:: Data rows ::

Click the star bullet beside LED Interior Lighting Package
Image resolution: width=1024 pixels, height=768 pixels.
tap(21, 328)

:::
:: Data rows ::

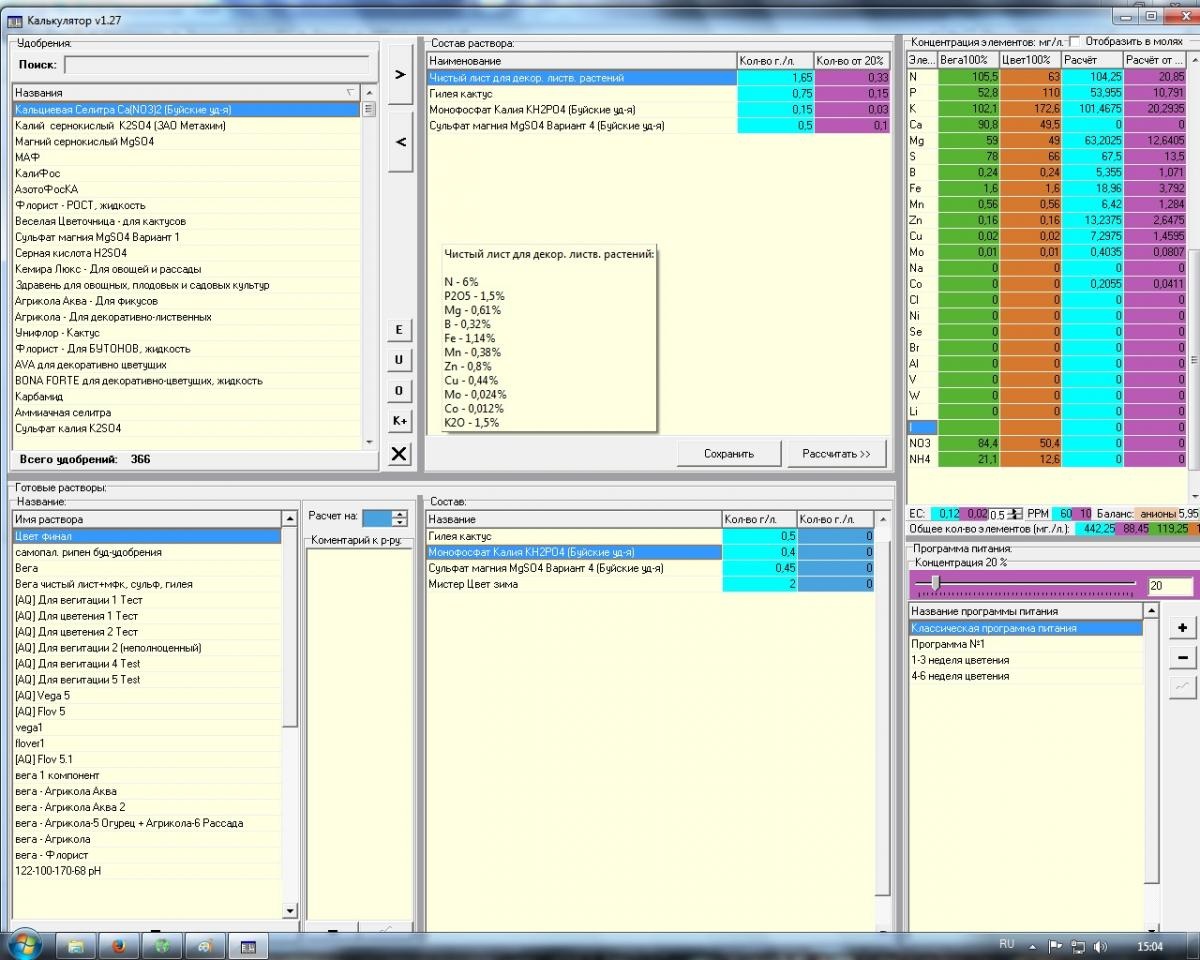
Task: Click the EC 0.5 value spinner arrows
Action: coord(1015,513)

:::

▶ _Problem_:
Repeat the records between the line holding "Task: Click the EC 0.5 value spinner arrows" and the line holding "Action: coord(1015,513)", inclusive, substituting "stepper buttons" for "spinner arrows" and leaving everything else unchanged.

▶ _Solution for this exercise_:
Task: Click the EC 0.5 value stepper buttons
Action: coord(1015,513)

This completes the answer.